Bugs and website breakdowns: how to protect your project from the most frequent errors

/sites/default/files/2023-09/drupal_0.jpg

The "fix one thing and another thing breaks" scenario is very unpleasant for the site owner. Adding a new feature or changing the design on one section can affect the work of the entire project, which is especially true for projects with problems in the code base. This can happen for a variety of reasons, which we will talk about today.

Initlab team uses Enterprise development tools to improve the quality of project creation and support. This allows us to track down errors at the earliest stages, fix them in time and prevent site visitors from finding them instead of us. Putting out hotspots is easier than full-fledged fires.

This approach consists of two conventional parts: testing and monitoring. Testing is used to make changes in the development process, and monitoring controls the working state of the site. This combination allows you to squeeze out the maximum in the matter of maintaining the project in perfect condition.

In this article, we will discuss the most frequent causes of bugs on the site and tell you how testing and monitoring can prevent such cases. We will also share our current scheme of work, which practically eliminates critical problems on projects where it is especially important to eliminate bugs.

The most frequent errors in working with the site and their causes

The most common errors that occur on the site when making edits:

Errors of stylisation

Example.We increased the indentation of one block, and this formatting was applied to the entire site or a random page.

Or we changed the font in the product header, and this was reflected in all headers in principle. In other words, styling errors are any unplanned visual changes on the site that spoil its appearance.

The probability of such an error is low if modern component development is used and the code base of the site is in order. However, since support is not always provided by sites that are new enough or built to development standards, you should be prepared for this kind of trouble.

Errors of logic

Example. We implemented a new functionality on the site, which unexpectedly affected the processes critical for the site: ordering, searching for goods, logging into the personal cabinet.

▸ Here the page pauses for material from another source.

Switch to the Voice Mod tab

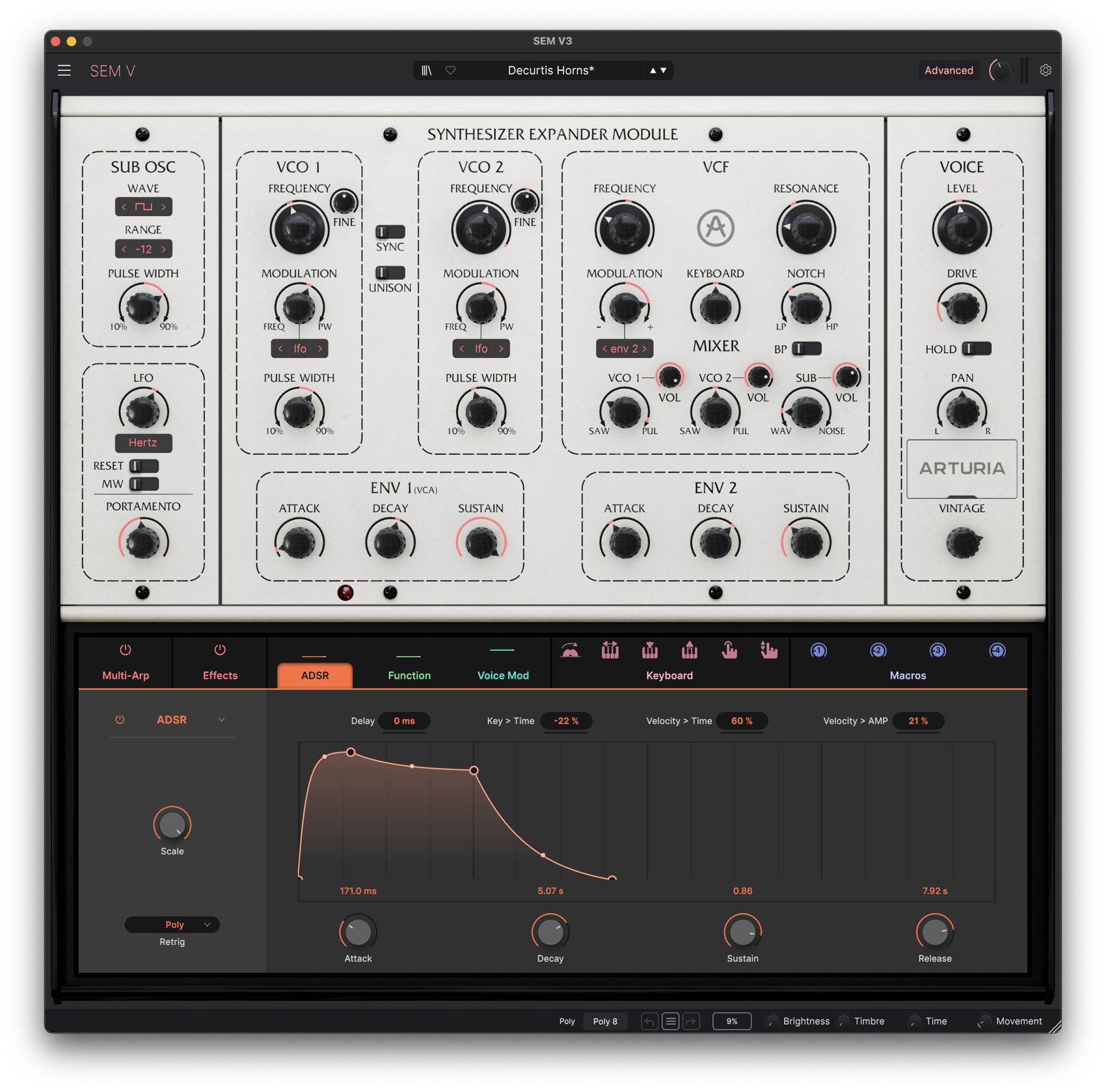click(x=503, y=675)
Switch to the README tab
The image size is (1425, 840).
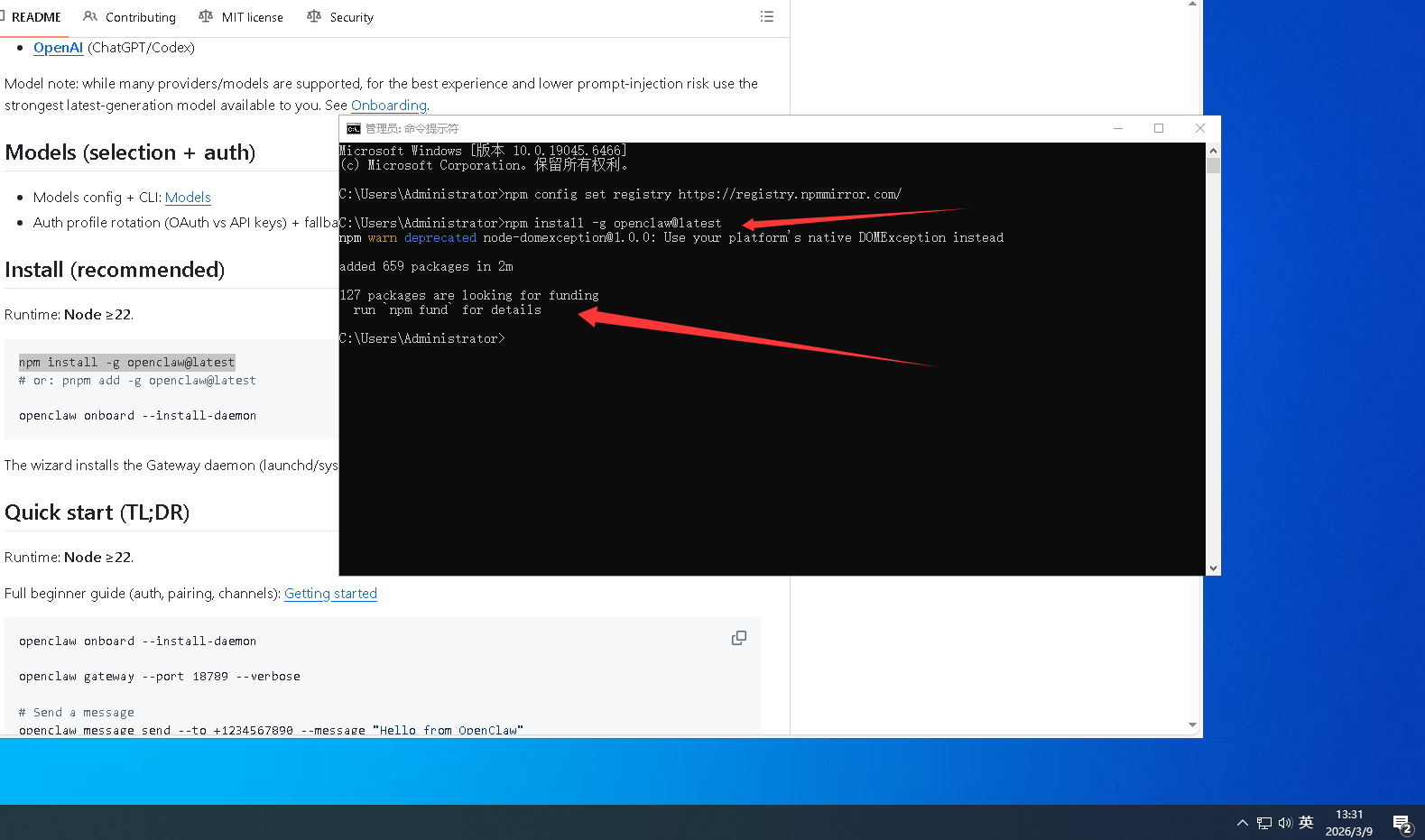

And if there is a chance to notice a broken layout at least by accident, you can't see a logical one just like that - you have to go the same way as a client, press different buttons, try non-standard actions, etc. Besides, such serious errors in code logic will cost the client profit and reputation.

When these errors can occur

When making changes/migration. In an ideal situation, any edits to the site are only made via test copy.

Firstly, it can be painlessly returned to the way it was if the client is suddenly not satisfied with the way the change looks or functions.

Secondly, here we can put the edits in a controlled environment and even if they result in errors in logic or stylisation, it won't hurt our site and we can safely fix everything and bring it to the battle site in the best possible way.

However, even such precautions may not save you from bugs, but at least minimise the damage from direct handling of the site.

When working together with another team. We have projects where we work with the client's development team. This is a normal practice, but it can be problematic if the work of both teams is not tracked.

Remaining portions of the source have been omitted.